On August 18, 2020, Hannon Armstrong Sustainable Infrastructure Capital, Inc. (the “Company”) entered into an underwriting agreement (the “Underwriting Agreement”) with Morgan Stanley & Co. LLC, as representative of the several underwriters named in Schedule A thereto (the “Underwriters”), in connection with the offer and sale by the Company to the Underwriters of $125,000,000 aggregate principal amount of its 0% Convertible Senior Notes due 2023 (the “Base Notes”). Pursuant to the Underwriting Agreement, the Underwriters were granted the option to purchase within 30 days of August 18, 2020 up to an additional $18,750,000 aggregate principal amount of such notes from the Company (the “Additional Notes,” and together with the Base Notes, the “Notes”), solely to cover over-allotments, which was exercised in full prior to the closing of the offering on August 21, 2021. The Underwriting Agreement contained customary representations, warranties and agreements of the Company, conditions to closing, indemnification rights and obligations of the parties and termination provisions.
The Company believes the Notes meet the environmental eligibility criteria for green bonds as defined by the International Capital Market Association’s Green Bond Principles. The public offering generated net proceeds of approximately $139.9 million, after deducting the underwriting discount and estimated offering expenses. The Company intends to contribute the net proceeds to Hannon Armstrong Sustainable Infrastructure, L.P. (the “Operating Partnership”), its operating partnership subsidiary, in exchange for the issuance by the Operating Partnership of a senior unsecured note (the “Mirror Note”) with terms that are substantially equivalent to the terms of the Notes. The Operating Partnership intends to utilize the net proceeds of this offering to acquire or refinance, in whole or in part, eligible green projects, which include assets that are neutral to negative on incremental carbon emissions. In addition, these projects may include projects with disbursements made during the twelve months preceding the issue date of the Notes and those with disbursements to be made following the issue date. Prior to the full investment of such net proceeds, the Company intends to invest such net proceeds in interest-bearing accounts and short-term, interest-bearing securities which are consistent with the Company’s intention to continue to qualify for taxation as a real estate investment trust.
The Notes were issued under an indenture (the “Base Indenture”), dated as of August 22, 2017, between the Company and U.S. Bank National Association, as trustee (the “Trustee”), as supplemented by a supplemental indenture, dated as of August 21, 2020, between the Company and the Trustee (the “Supplemental Indenture” and, together with the Base Indenture, the “Indenture”).
The Notes will not bear regular interest, and the principal amount of the Notes will not accrete. The Company may be required to pay special interest on the Notes upon an event of default (“special interest”).

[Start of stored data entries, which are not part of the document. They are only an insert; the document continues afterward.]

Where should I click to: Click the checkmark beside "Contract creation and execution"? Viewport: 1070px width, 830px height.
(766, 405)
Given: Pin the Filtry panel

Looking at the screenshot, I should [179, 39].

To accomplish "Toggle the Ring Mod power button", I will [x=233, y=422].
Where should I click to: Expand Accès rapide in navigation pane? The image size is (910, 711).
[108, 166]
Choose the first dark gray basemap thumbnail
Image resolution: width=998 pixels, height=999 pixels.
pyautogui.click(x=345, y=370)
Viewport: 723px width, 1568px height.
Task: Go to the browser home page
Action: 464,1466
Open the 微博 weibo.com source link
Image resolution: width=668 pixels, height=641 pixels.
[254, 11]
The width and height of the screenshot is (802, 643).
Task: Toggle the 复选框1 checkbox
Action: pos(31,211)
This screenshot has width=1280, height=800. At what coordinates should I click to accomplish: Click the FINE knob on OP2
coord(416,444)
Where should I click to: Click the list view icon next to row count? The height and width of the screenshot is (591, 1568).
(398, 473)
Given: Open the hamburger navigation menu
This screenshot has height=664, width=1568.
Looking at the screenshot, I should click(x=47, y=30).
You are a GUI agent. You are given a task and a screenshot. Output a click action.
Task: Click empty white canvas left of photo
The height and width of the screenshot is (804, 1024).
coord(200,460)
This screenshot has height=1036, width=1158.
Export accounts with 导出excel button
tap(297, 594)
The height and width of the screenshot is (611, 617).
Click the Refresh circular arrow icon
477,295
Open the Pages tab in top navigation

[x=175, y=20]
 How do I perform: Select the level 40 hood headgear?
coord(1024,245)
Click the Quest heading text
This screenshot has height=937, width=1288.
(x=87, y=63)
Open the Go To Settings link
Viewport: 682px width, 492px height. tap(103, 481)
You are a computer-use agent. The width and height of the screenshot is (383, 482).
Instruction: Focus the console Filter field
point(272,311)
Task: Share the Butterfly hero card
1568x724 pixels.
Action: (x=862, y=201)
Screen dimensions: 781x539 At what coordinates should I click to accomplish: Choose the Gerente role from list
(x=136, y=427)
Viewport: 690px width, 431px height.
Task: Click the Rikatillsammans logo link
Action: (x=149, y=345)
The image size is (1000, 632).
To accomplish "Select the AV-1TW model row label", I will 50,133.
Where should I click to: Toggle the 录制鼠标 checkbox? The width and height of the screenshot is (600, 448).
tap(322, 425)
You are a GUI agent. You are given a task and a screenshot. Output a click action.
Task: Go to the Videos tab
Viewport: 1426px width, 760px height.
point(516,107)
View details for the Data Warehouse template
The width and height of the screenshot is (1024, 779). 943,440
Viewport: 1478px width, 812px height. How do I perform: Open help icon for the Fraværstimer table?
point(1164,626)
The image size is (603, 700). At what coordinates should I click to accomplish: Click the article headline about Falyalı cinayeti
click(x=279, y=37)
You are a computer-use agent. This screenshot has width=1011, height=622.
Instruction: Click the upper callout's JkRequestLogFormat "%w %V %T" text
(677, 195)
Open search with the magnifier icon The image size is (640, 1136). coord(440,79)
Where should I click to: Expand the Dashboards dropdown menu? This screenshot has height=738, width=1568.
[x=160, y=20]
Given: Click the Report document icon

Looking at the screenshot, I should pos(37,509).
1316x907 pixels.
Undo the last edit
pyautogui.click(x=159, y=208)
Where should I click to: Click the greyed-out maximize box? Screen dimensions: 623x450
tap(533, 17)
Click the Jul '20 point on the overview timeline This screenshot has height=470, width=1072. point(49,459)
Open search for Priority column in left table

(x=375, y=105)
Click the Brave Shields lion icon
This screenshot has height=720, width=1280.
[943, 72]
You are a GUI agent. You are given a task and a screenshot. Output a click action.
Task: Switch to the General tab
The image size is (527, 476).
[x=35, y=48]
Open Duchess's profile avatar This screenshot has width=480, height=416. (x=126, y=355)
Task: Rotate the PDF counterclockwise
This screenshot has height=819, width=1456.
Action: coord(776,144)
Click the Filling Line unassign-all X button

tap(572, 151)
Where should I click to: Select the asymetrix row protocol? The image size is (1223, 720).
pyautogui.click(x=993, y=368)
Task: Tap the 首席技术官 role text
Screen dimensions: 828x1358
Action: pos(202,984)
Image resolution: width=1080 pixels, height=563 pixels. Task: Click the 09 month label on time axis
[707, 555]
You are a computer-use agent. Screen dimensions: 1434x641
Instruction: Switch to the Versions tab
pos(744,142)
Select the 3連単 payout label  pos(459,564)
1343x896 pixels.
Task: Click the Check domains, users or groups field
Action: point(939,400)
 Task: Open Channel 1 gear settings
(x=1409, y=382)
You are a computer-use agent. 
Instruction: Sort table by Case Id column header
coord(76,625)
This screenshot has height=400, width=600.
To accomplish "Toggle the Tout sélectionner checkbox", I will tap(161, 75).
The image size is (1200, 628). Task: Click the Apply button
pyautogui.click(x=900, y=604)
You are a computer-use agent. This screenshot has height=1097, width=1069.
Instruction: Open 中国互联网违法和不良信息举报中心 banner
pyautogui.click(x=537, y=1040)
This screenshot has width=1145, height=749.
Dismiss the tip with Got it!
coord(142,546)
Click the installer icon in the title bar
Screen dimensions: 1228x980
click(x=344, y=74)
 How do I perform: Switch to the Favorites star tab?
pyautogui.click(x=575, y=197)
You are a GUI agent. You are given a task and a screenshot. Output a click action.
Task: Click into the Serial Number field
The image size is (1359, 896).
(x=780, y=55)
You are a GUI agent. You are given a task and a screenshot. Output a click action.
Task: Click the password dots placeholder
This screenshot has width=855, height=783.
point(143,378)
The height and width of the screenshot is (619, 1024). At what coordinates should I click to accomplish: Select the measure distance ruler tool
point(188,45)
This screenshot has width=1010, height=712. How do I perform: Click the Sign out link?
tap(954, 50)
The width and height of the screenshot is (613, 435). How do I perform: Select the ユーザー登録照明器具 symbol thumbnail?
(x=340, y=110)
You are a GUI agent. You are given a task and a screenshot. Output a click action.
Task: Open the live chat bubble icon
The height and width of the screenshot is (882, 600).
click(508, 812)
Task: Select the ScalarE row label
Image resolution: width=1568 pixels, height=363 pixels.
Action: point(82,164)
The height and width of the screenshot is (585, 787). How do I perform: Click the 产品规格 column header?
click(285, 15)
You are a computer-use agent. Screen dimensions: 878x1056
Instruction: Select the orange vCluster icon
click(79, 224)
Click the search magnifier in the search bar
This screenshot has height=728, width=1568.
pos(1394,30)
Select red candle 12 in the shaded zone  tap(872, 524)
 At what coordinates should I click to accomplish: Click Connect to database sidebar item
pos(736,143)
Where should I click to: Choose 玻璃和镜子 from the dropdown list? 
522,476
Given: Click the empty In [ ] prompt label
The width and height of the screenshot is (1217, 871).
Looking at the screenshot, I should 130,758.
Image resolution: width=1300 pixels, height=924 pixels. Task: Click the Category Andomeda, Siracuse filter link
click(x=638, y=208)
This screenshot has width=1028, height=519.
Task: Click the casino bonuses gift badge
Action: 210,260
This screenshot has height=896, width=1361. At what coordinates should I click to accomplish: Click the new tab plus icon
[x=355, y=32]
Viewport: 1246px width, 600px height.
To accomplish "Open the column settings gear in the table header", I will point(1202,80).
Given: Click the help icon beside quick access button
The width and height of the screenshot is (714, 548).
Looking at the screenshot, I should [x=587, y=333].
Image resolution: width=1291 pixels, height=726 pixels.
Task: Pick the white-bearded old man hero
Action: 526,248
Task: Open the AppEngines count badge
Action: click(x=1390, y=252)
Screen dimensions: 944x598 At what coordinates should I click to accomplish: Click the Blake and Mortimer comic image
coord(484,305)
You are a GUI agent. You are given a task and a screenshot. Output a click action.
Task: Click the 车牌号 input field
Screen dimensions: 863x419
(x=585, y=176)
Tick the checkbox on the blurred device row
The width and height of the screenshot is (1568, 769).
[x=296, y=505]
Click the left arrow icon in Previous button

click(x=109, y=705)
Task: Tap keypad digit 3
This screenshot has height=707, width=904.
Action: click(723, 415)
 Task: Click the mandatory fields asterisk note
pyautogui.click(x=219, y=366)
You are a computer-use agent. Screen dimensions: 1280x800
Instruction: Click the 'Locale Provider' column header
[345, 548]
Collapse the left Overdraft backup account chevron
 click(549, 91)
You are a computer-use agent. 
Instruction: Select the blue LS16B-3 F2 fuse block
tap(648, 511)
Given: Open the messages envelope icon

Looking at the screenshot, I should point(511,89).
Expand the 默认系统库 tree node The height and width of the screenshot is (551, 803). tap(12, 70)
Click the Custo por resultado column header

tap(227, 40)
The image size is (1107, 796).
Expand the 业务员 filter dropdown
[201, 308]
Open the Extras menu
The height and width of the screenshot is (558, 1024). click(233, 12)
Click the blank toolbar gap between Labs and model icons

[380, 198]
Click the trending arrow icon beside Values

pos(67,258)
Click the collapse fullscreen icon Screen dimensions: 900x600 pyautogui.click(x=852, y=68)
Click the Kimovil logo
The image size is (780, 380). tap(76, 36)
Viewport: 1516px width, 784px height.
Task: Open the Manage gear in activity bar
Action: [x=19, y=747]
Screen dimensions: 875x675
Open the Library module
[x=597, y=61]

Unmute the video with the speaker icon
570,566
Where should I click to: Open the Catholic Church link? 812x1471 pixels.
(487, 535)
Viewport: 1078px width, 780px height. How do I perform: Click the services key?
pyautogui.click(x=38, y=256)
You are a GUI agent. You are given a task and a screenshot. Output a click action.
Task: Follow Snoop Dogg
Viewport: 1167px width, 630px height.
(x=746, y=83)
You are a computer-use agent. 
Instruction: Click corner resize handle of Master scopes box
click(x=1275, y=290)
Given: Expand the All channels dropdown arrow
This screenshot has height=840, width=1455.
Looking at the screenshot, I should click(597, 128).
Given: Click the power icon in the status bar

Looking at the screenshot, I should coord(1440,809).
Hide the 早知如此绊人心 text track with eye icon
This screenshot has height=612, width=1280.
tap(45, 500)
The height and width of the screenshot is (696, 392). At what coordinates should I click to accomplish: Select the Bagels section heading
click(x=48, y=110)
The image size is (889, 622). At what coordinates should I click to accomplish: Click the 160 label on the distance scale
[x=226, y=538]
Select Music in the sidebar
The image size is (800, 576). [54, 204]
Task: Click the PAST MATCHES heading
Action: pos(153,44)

The Notes will mature on August 15, 2023 (the “Maturity Date”), unless earlier repurchased, redeemed or converted.
If the Company undergoes a “fundamental change” (as defined in the Indenture) involving the Company, subject to certain conditions, holders of the Notes may require the Company to repurchase for cash all or parts of such holders’ Notes. The fundamental change repurchase price for the Notes generally will be equal to 100% of the principal amount of the Notes to be repurchased, plus accrued and unpaid special interest, if any, to, but excluding, the fundamental change repurchase date. Holders of the Notes may convert any of their Notes into shares of the Company’s common stock, par value $0.01 per share (the “Common Stock”), at the applicable conversion rate at any time prior to the close of business on the second scheduled trading day immediately preceding the Maturity Date, unless the Notes have been previously redeemed or repurchased by the Company. Following the occurrence of a make-whole fundamental change, the Company will, in certain circumstances, increase the conversion rate for a holder that converts its Notes in connection with such make-whole fundamental change.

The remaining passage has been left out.